In X-ray fluorescence (XRF) a material is exposed to X-rays with a relatively high energy. These photons are capable of exciting (ejecting) the electrons in the core levels of the material under investigation. The induced excited state relaxes under emission of a X-ray photon with a smaller energy. This emitted light is analysed in a spectrometer. Because the core levels have very different energies for different elements the XRF spectrum contains information on the elemental composition of the sample under investigation.
Typically the lightest element that can be analysed is beryllium (Z = 4), but due to instrumental limitations and low x-ray yields for the light elements, it is often difficult to quantify elements lighter than sodium (Z = 11).

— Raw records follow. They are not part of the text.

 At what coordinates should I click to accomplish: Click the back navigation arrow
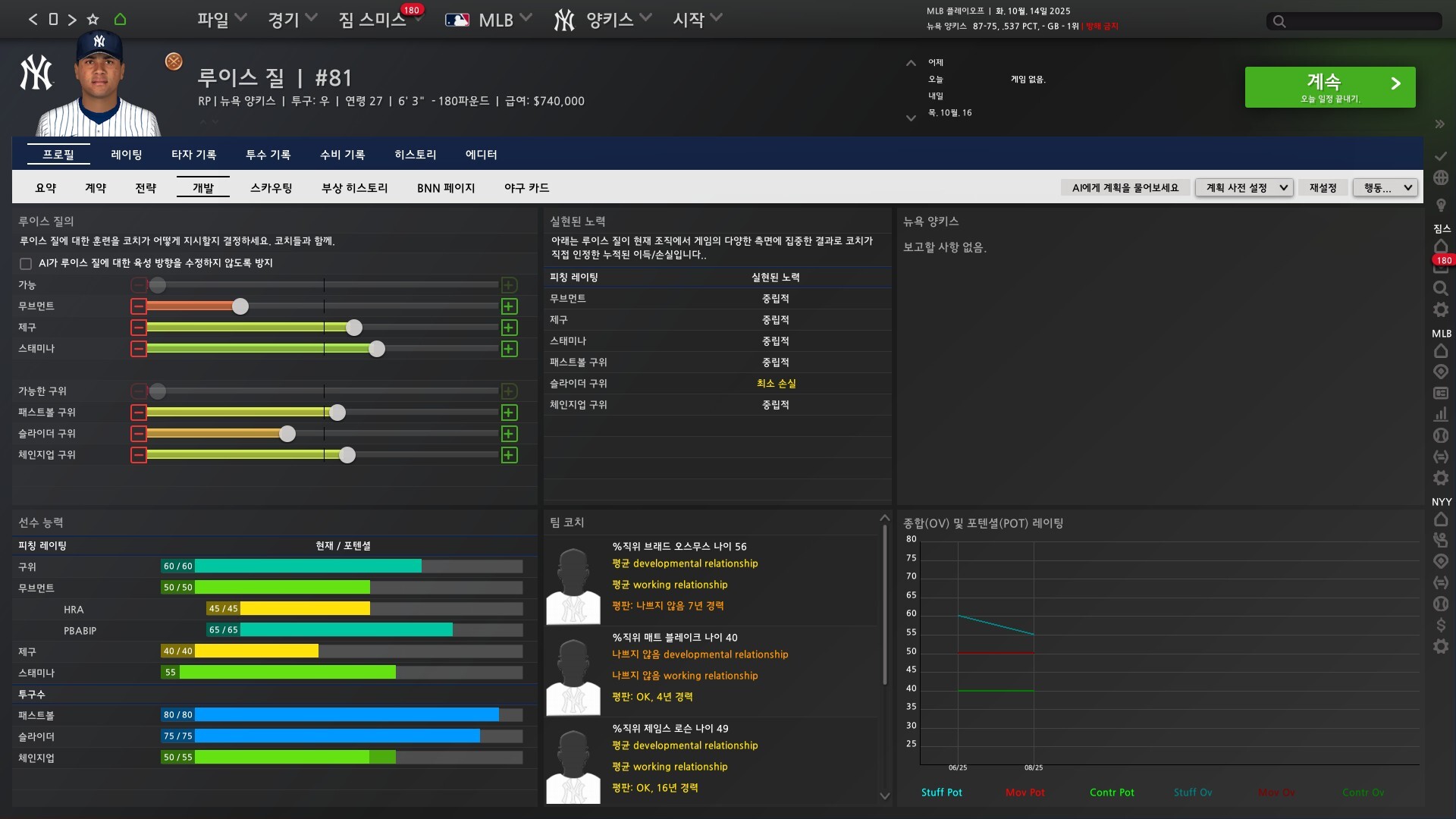pos(33,20)
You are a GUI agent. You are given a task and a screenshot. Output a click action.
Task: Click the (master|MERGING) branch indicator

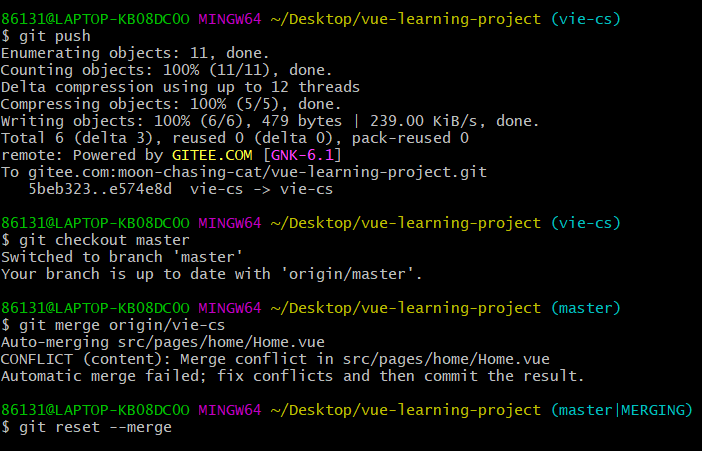point(620,410)
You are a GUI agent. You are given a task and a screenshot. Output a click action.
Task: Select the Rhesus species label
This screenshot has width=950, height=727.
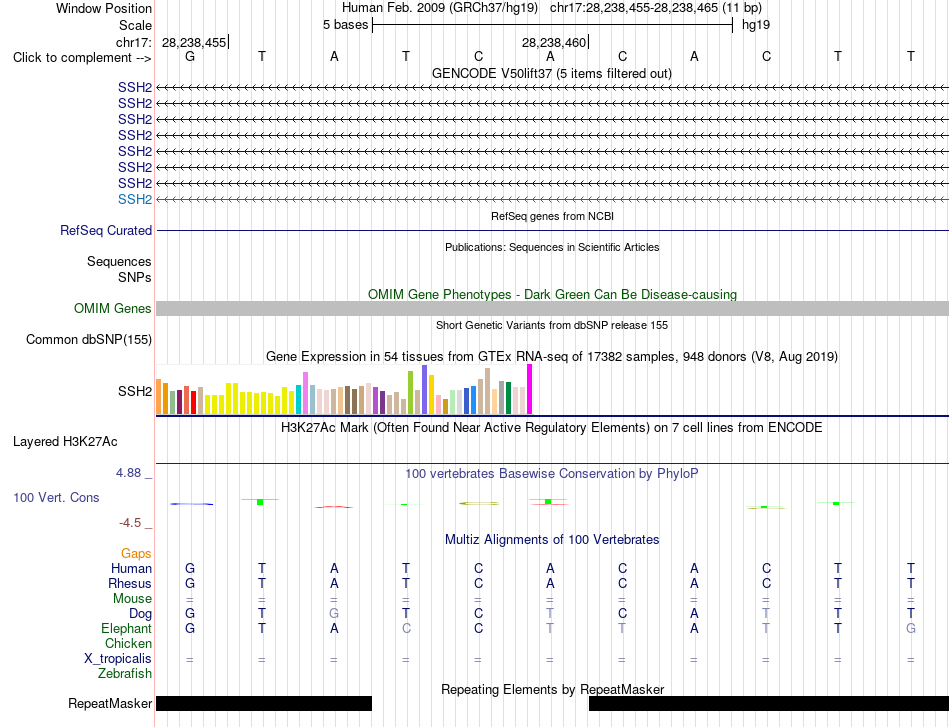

There are two types of spectrometer:
- wavelength dispersive spectrometers (WDX or WDS): the photons are separated by diffraction on a single crystal before being detected;
- energy dispersive spectrometers (EDX or EDS): the detector allows the determinaion of the energy of the photon when it is detected; the EDX spectrometers are smaller (even portable), cheaper, the measurement is faster, but the resolution and the detection limit is far worse than the WDX spectrometers.
Other spectroscopic methods using the same principle
It is also possible to create a characteristic secondary X-ray emission with other incident radiation to excite the sample:
- electron beam : electron microprobe (or Castaing microprobe);
- ion beam: particle induced X-ray emission (PIXE).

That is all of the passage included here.